As limitações impostas por uma restrição alimentar são capazes de se tornar frustrantes a ponto de conduzir a um estado de depressão?
“Sim, já que comer e beber, além de conferir bem-estar, faz parte dos rituais de socialização”, opina Lara Natacci, autora do livro Anorexia, Bulimina e Compulsão Alimentar, da Editora Atheneu. “Ou seja, uma dieta muito rígida não só priva o indivíduo do prazer que os alimentos oferecem como também conduz ao isolamento, favorecendo o estado depressivo.”

A partir de que ponto recorrer à comida como válvula de escape se torna prejudicial?
“Nunca a perda de controle e o aumento excessivo de um padrão habitual podem ser considerados algo positivo”, dispara Azevedo. “Às vezes, nos alimentamos quando estamos sem fome, em ocasiões festivas ou de confraternização. Entretanto, comer por tristeza ou melancolia traz o sentimento de culpa, o que é ainda pior do que o próprio exagero”, completa Ellen.

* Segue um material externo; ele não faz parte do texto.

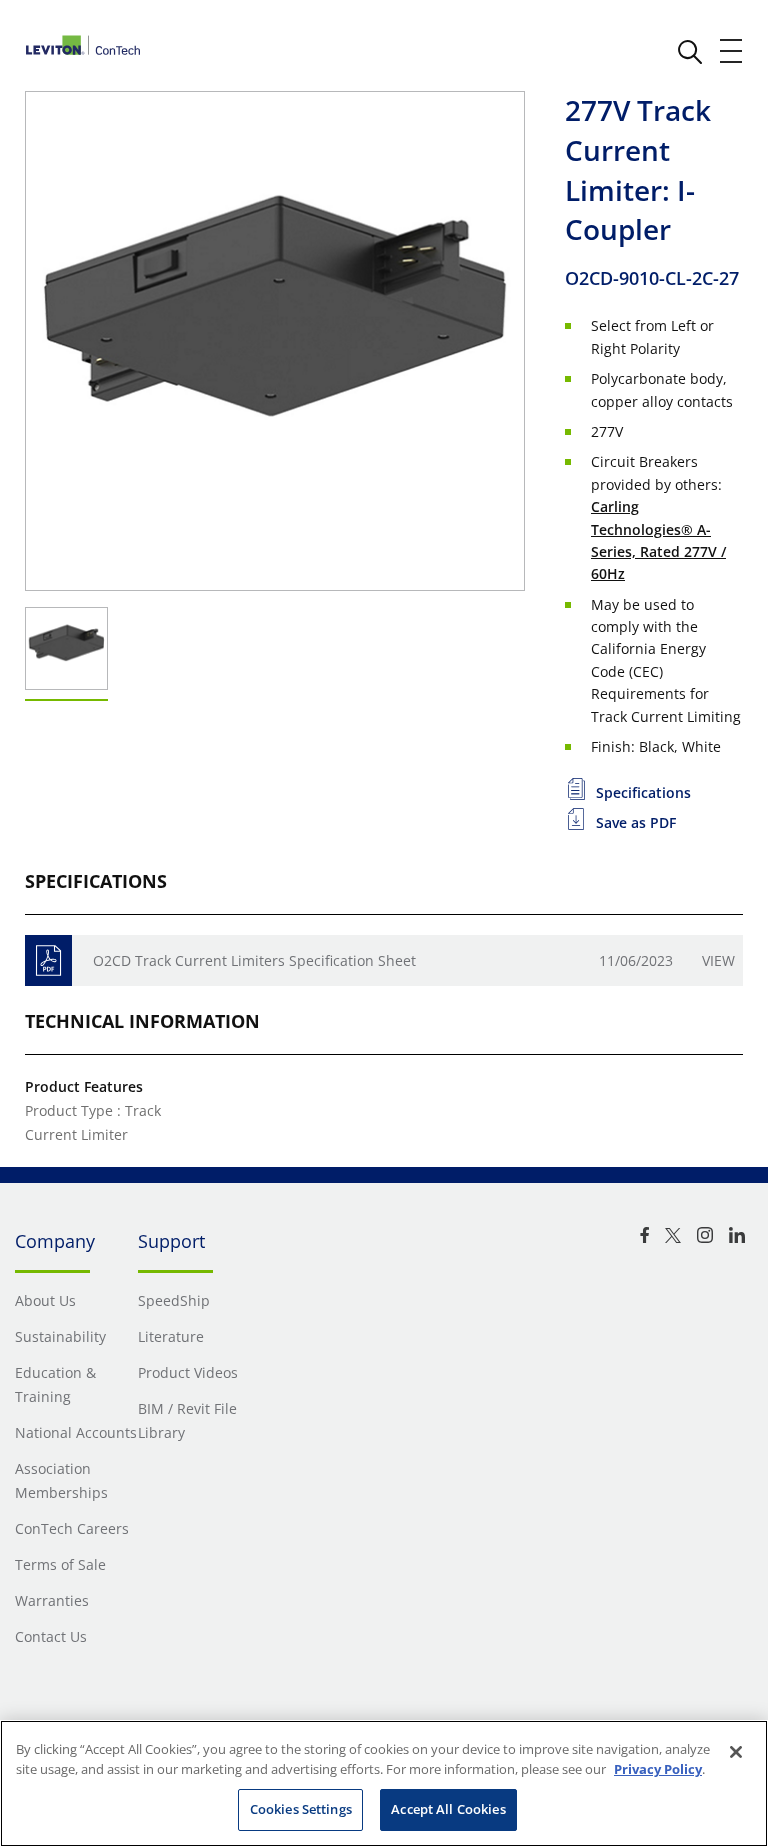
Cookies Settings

Que problemas na relação com a comida podem culminar em um transtorno alimentar?
“Não raro tudo começa com uma simples dieta para eliminar alguns quilos”, avisa Lara. Segundo ela, é comum que a pessoa passe a reprimir a fome até chegar a um ponto em que deixa de manifestar esse impulso. “Também existem evidências de que a pressão social pela boa forma na adolescência, os traumas de infância, o perfeccionismo e a presença da doença na família colaboram com esses distúrbios”, conclui.

Quais os perigos de transferir o vício de um item potencialmente nocivo, como o álcool e o cigarro, para os alimentos?
Antes da resposta, Alexandre Azevedo faz uma correção: “Existem substâncias capazes de provocar dependência química, como o álcool, o tabaco e as drogas ilícitas, diferentemente da comida, que, portanto, não promove vício”, esclarece. Algumas pessoas, porém, tendem a apresentar um comportamento compulsivo. “Ao parar de fumar, é esperado que o indivíduo se sinta ansioso e busque nos alimentos o alívio para esse sentimento”, afirma Lara Natacci. “Existem casos também em que o hábito mecânico de acender um cigarro ou beber um copo de uísque é substituído pelo de comer compulsivamente”, conta.

Por que alguns alimentos se tornam proibitivos?
“Quando itens muito calóricos, ricos em gorduras saturadas ou açúcares são ingeridos de maneira abusiva, eles se tornam verdadeiros promotores de doenças”, afirma Ellen Paiva. No rol das enfermidades, estão inclusos o diabete, a obesidade e os problemas cardiovasculares. “Mas as grandes porções e a frequência de consumo é que são os vilões. Consumido em pequena quantidade, nenhum alimento precisa ser banido do cardápio, exceto se houver dificuldade em controlar sua ingestão”, responde a endocrinologista.

Por que algumas pessoas perdem a fome quando estão tristes ou nervosas?
“De fato, há indivíduos que reagem dessa maneira. Outros, diferentemente, apresentam o aumento do apetite. Ou, então, não observam mudanças diante de uma situação de tristeza ou de ansiedade”, revela Azevedo. De acordo com o psiquiatra, o elo entre essas emoções e a vontade de comer seriam os neurotransmissores, substâncias que conduzem informações elétricas entre os neurônios, como a serotonina, a dopamina e a noradrenalina. “Eles regulam tanto o estado de humor como o equilíbrio entre a fome e a saciedade”, explica. Em outras palavras, quando esses condutores químicos são alterados devido a questões emocionais, pode ocorrer um desequilíbrio no apetite.

É verdade que as mulheres têm maior tendência a utilizar a comida como uma válvula de escape do que os homens?
“Nem sempre. Comer compulsivamente como uma forma de compensar o estresse pode ser uma característica tanto feminina como masculina”, avalia Lara Natacci. Mas, de acordo com a nutricionista, o fator hormonal é um agravante no caso delas. Isso porque, no período pré-menstrual, algumas enfrentam uma redução nos níveis de serotonina, que, conforme mencionamos anteriormente, é fundamental para o bem-estar. “Aí a tendência é que abusem do chocolate, por exemplo. Ele é rico em triptofano, substância precursora de serotonina”, justifica. Até porque, pelo simples fato de serem saborosas, as guloseimas promovem o prazer imediato, o que ajuda a atenuar o desconforto emocional típico dessa fase do ciclo.